5. What's up with the Smurf cars? For years now, auto shows have bedeviled photographers by showing new models in colors that designers lover, but which make blah images - white, medium gray or silver. But this year, bright blue seemed to be the new gray - the "in" show color. The Porsche Targa, Lexus RC F, BMW M3, VW Passat high-efficiency model, Chrysler 200 and half the Audi stand featured cars in Smurf-like blue.
Certainly, it's time for the industry to move on with some new colors. But blue seemed a choice from left field. Lately, blue has been reserved for hybrids, electrics and other cars that call themselves "green." Now, it seems to have gone mainstream, though the industry has a long way to go to ever rival the color riot that took hold in the late 1950s and 1960s.

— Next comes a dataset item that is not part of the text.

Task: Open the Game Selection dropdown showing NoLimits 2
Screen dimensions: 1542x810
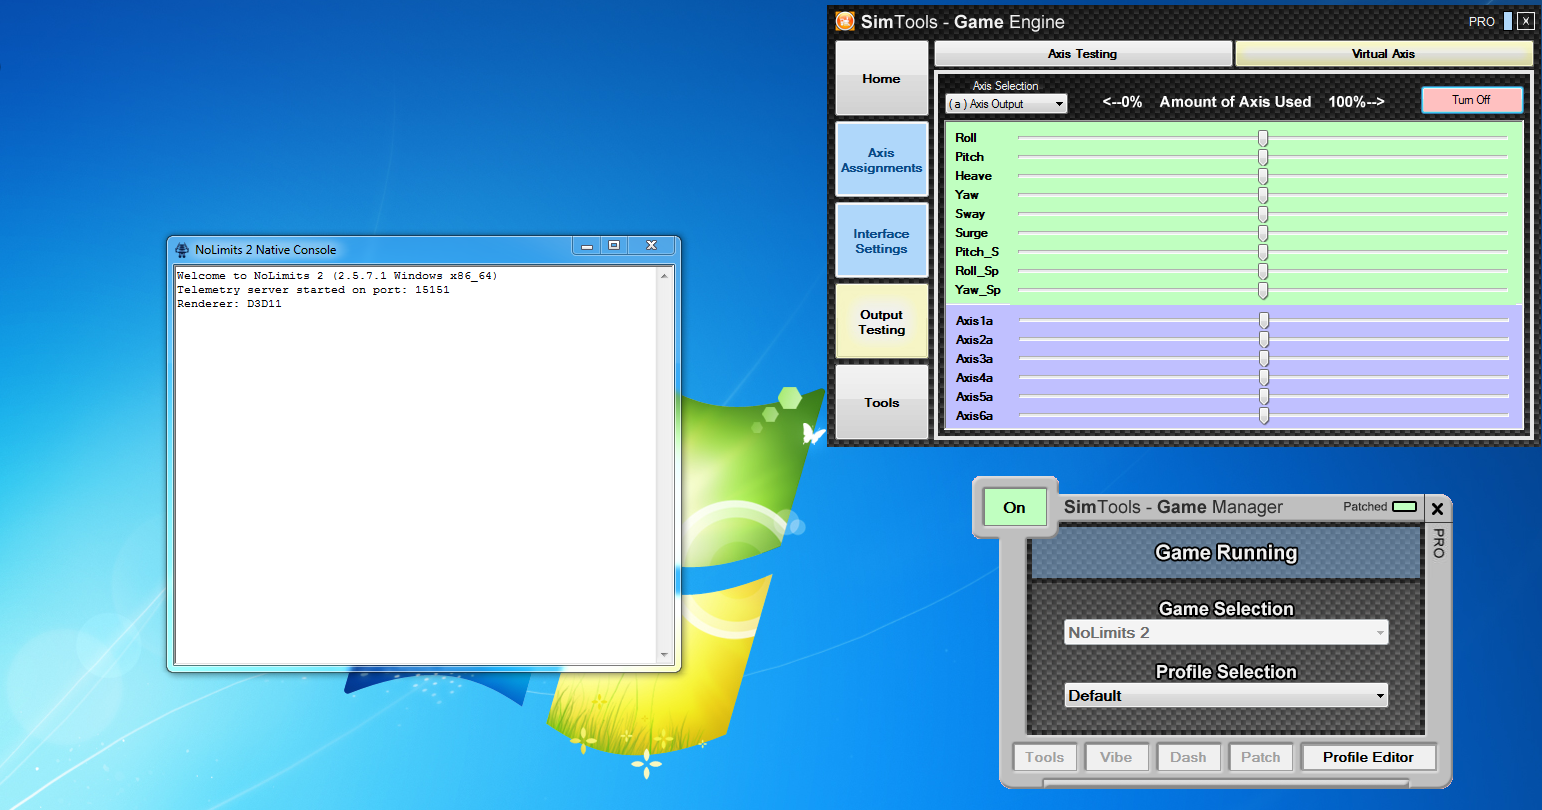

10 cool road trip cars at Detroit Auto Show
What are the coolest road-trip vehicles on display on the manufacturers' stands at the North American International Auto Show this year? Step aside, flashy Corvettes and mega pick-up trucks. Here are the favorites of Detroit Free Press Travel Writer Ellen Creager:
• Kia K900 V8. Cool "VIP Rear Seat Package" features power reclining seats for backseat passengers that tilt so far back you can doze for miles. This rear-wheel drive car oozes comfort for solidly built adults headed cross-country ($60,000; on sale in spring.)

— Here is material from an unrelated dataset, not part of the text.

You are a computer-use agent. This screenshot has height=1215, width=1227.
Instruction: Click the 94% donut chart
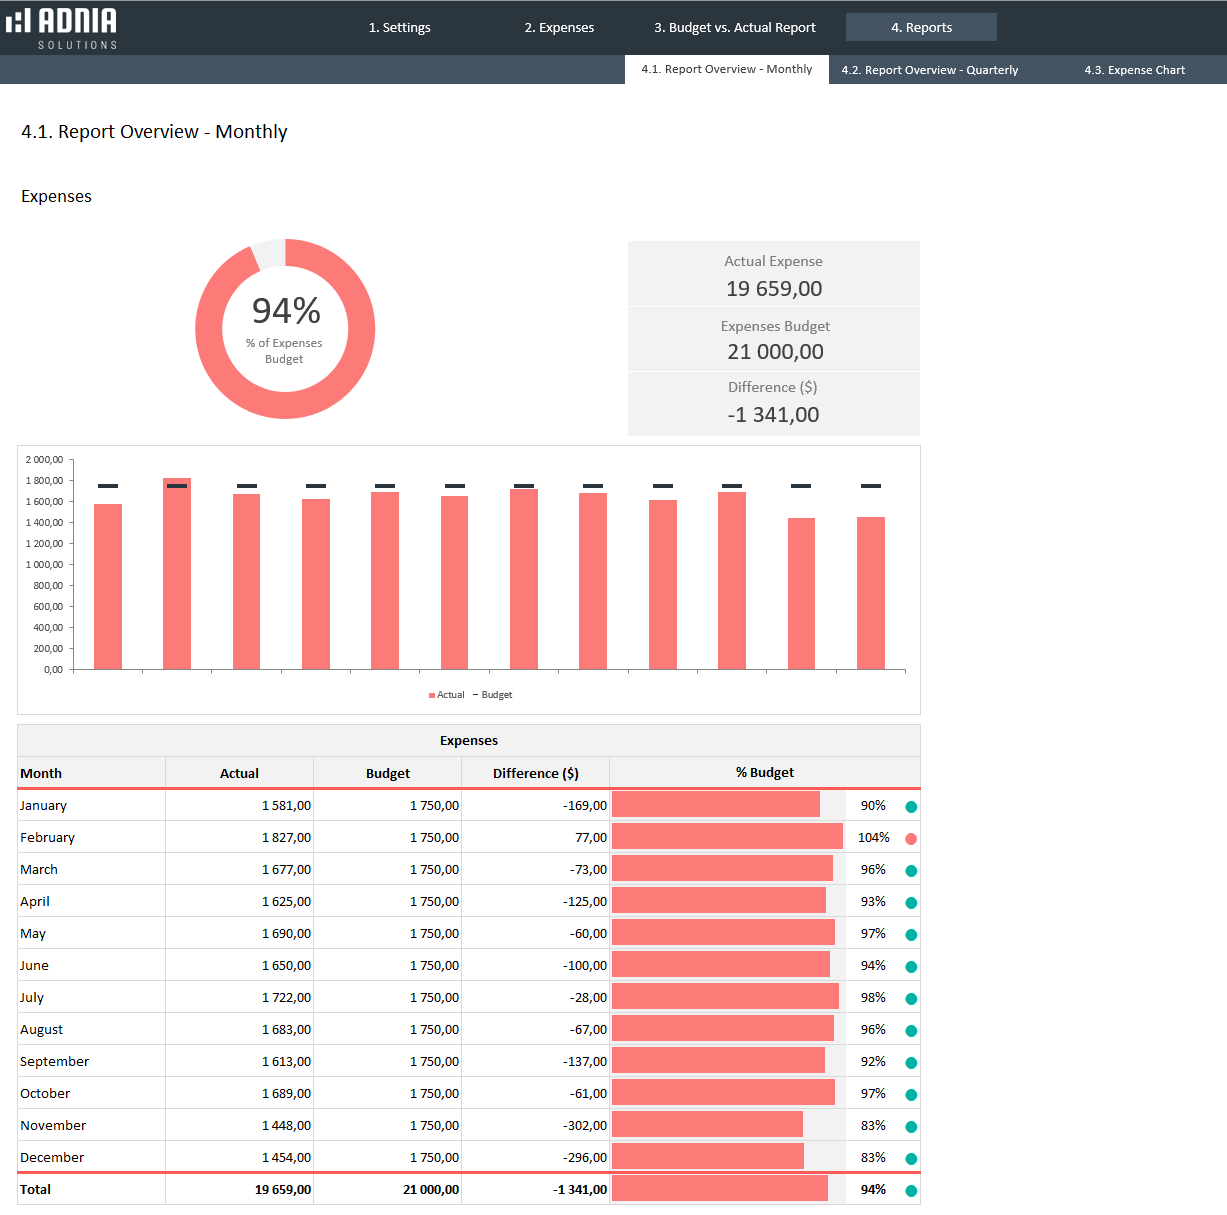(285, 329)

• Fiat 500L Thalassa. Like a Creamsicle on wheels. Nobody will fail to see you in this tricked-out Chrysler Mopar customized Fiat. With its white roof, orange body and teak floor mats, it's a playful car for sports travelers. ($50,000 customized.)

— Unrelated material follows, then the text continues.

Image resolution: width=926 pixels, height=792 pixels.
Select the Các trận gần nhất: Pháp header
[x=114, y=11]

• Range Rover Autobiography Black Edition. I can dream, can't I? Long wheelbase Rover features footrests, bottle chiller and a panoramic roof. It also has 2 flip-down desks for business travelers being whisked across the state when the jet is on the fritz. ($99,500.)
• MX-5 Miata. One of the greatest inexpensive sports cars ever made. It makes solo travel on paved country roads more fun than should be legal. Just don't bring a lot of luggage; its trunk is only big enough for a couple of packed duffel bags. ($29,500.)
• Ford Flex Limited. I have a soft spot for this boxy family SUV; the one I saw had an impractical but luscious white interior and a ruby red exterior. Multipanel vista roof, 12-speaker Sony radio, optional V6 Ecoboost engine. Who's up for a trip west? ($50,000.)
• Honda Odyssey Touring Elite. Yep, this is the one with the built-in vacuum cleaner. This briskly practical, slightly ordinary passenger van has plenty of seating flexibility and entertainment options to make sure the kids don't kill each other on long trips. ($44,000.)
• Subaru Forester 2.0 XT Touring. The Forester got a jazzy styling makeover for this year, but this sturdy all-wheel drive vehicle still appeals to solid outdoorsy types headed to muddy valleys and distant snowy peaks -- or those who wish they were. ($32,995.)
• Buick LaCrosse. Very fine car for long road trips, with cocoon-like refined interior. Its new "driver confidence package" includes lane departure warnings, adaptive cruise control and other safety features; I also like the available power rear sunshades, zzzz. ($38,000.)
• Ford Focus Titanium Hatchback. Peppy, comfortable and so sturdy on the freeway. It's a trustworthy trip companion, with 37 miles per gallon highway. Hatchback opening helps when packing the fairly wimpy sized trunk ($24,400.)
• 1965 Ford Mustang. Mint-condition convertible -- the serial No. 1 Mustang -- on loan from the Henry Ford Museum in Dearborn, is just be part of Ford's Mustang exhibit. But its clean lines promise a wind-in-your-hair road trip transporting you all the way back to the '60s. (Priceless.)
Full disclosure: Creager's daughter works for Toyota North America, her brother-in-law works at GM, her nephew works at Ford and her stepmom is a GM retiree, Creager once worked for Chrysler and owns a 2000 Miata and a 2008 Saturn. Her husband owns a Nissan.